Bytesize 12: Template sync - how to merge automated PRs
Edit

Phil Ewels - SciLifeLab, Sweden

Event start:: May 11, 2021 at 11:00
Event end:: May 11, 2021 at 11:30

Locations:

- Online

Join us for our weekly series of short talks: nf-core/bytesize.

Just 15 minutes + questions, we focus on topics about using and developing nf-core pipelines. These are recorded and made available at https://nf-co.re , helping to build an archive of training material. Got an idea for a talk? Let us know on the #bytesize Slack channel!

This week, Phil Ewels (@ewels) will present: Template sync - how to merge automated PRs

This will cover:

Introduction to the nf-core pipeline template
Overview of the TEMPLATE branch and sync theory
What the automated nf-core sync does
How to merge sync PRs

The talk will be presented on Zoom and live-streamed on YouTube:

YouTube: https://youtu.be/-CZKoo5Y_08
Bilibili: https://www.bilibili.com/video/BV1D64y127yJ/
FigShare: https://doi.org/10.6084/m9.figshare.14572866.v1

Video transcription

Note

The content has been edited to make it reader-friendly

0:46 Hi everyone, I’ll be going over how template synchronization works. This talk is targeted at pipeline developers within the nf-core ecosystem and for those who are interested in building their own pipeline based on the nf-core toolsets.

1:03 First, a refresher here. All of this is based very heavily on Git and GitHub, so let’s very quickly go over some of what we’ve covered before Bytesize#4. Git is a version control code system that has a bit of jargon that you need to know. You do commit, which are little packages of work, so you do some edits and then bundle them together and then say commit and that’s like checkpoints in the timeline of your code. They go in a kind of straight line, and then you can make branches, where you can work on different things at the same time.

1:44 You can carry on working in that branch.

1:47 And when you want to, you can merge that branch back into the main line of the commit history.

1:55 You can fork an entire repository, which basically copies a repository of code into your account. So for example, I have forked an nf-core pipeline to my personal Github account.

2:08 And you can carry on doing development on your fork. When you want to contribute what you’ve done back to the main repository within nf-core, you open up a pull request that is then merged into the main line of commits. Then everything you’ve worked on becomes a part of the main repository.

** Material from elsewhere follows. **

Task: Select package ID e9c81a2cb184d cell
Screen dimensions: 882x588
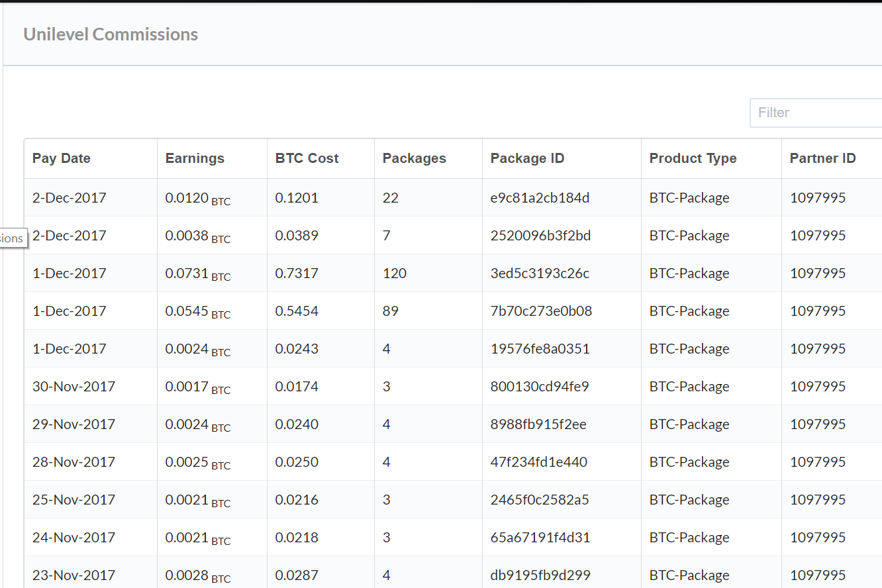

2:29 All our nf-core pipelines have at least three branches called dev, master and TEMPLATE. The master branch is for default (after the first release), and should only ever have the latest stable release code. That is so that if someone runs Nextflow with the pipeline name, but does not specify a release, it can grab the default branch, which has the latest stable release.

3:00 The dev branch is where we do all the development work, so things change there all the time. When we’re ready for a release, we merge dev into master.

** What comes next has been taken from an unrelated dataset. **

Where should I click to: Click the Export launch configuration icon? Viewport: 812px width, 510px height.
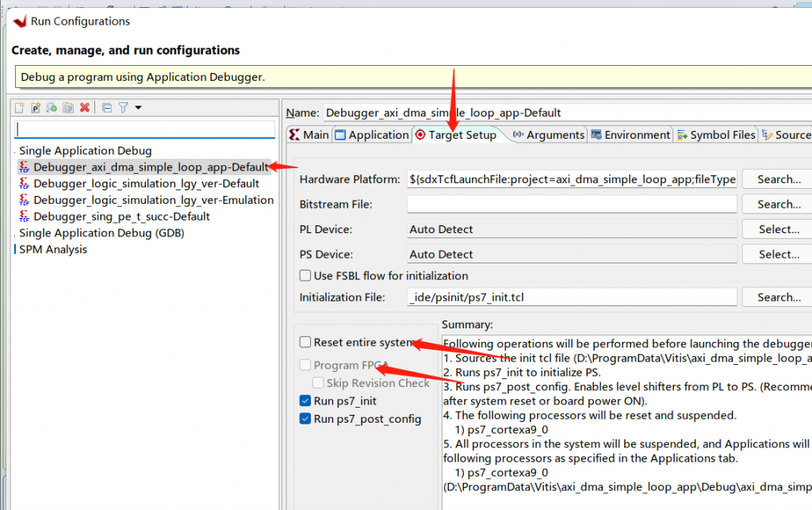click(x=52, y=108)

3:14 Finally, we have this kind of special branch called TEMPLATE, and that’s what I’m going to be talking about.

3:24 So this is one of the figures from the nf-core paper, and it describes how automated sync works from nf-core TEMPLATE. One of the main things we offer within the nf-core organisation is this pipeline template. You can do nf-core create, where it asks you a couple of questions i.e. a name, a description, an author, and it creates a minimal but functional pipeline. It has a lot of the boilerplate code that we think is best practice for a Nextflow pipeline. So it sets up lots of config stuff and it creates all the code structure into different files, it sets up automated tests and Github actions, continuous integration etc. But that TEMPLATE never stands still, we’re adding to it all the time, and it grows with the community and experience. So if we fix something in one of the pipelines, which is general, we try and bring that back into the main TEMPLATE. But of course once you’ve done nf-core create, your repository is then separate and no longer tracks along with the nf-core template, and that’s what we’re trying to bring in here. So the trick we’ve figured out is that when we make your pipeline, you straightaway make your commits where you haven’t done any changes - it’s just a template. You have that initial commit with the TEMPLATE, and we branch at that point to a new branch called TEMPLATE, which has the same shared commit. You can then just forget about that TEMPLATE branch and carry on doing whatever you’re doing in master or dev, but when there’s a new release of the nf-core TEMPLATE, we create a new commit along this special TEMPLATE branch. Now we’ve got one commit in this to commit, and the only changes in this branch are the things we updated in the main TEMPLATE. This is always the case for the TEMPLATE branch, it only ever has the vanilla template from the main nf-core TEMPLATE, and the commits are only ever just updates from there as we do new releases of tools. When you get a new commit, then we can do a pull request from that, branch it into the dev branch so that anything that changed in the boilerplate code is brought into dev. But it never goes the other way, dev is never brought into TEMPLATE.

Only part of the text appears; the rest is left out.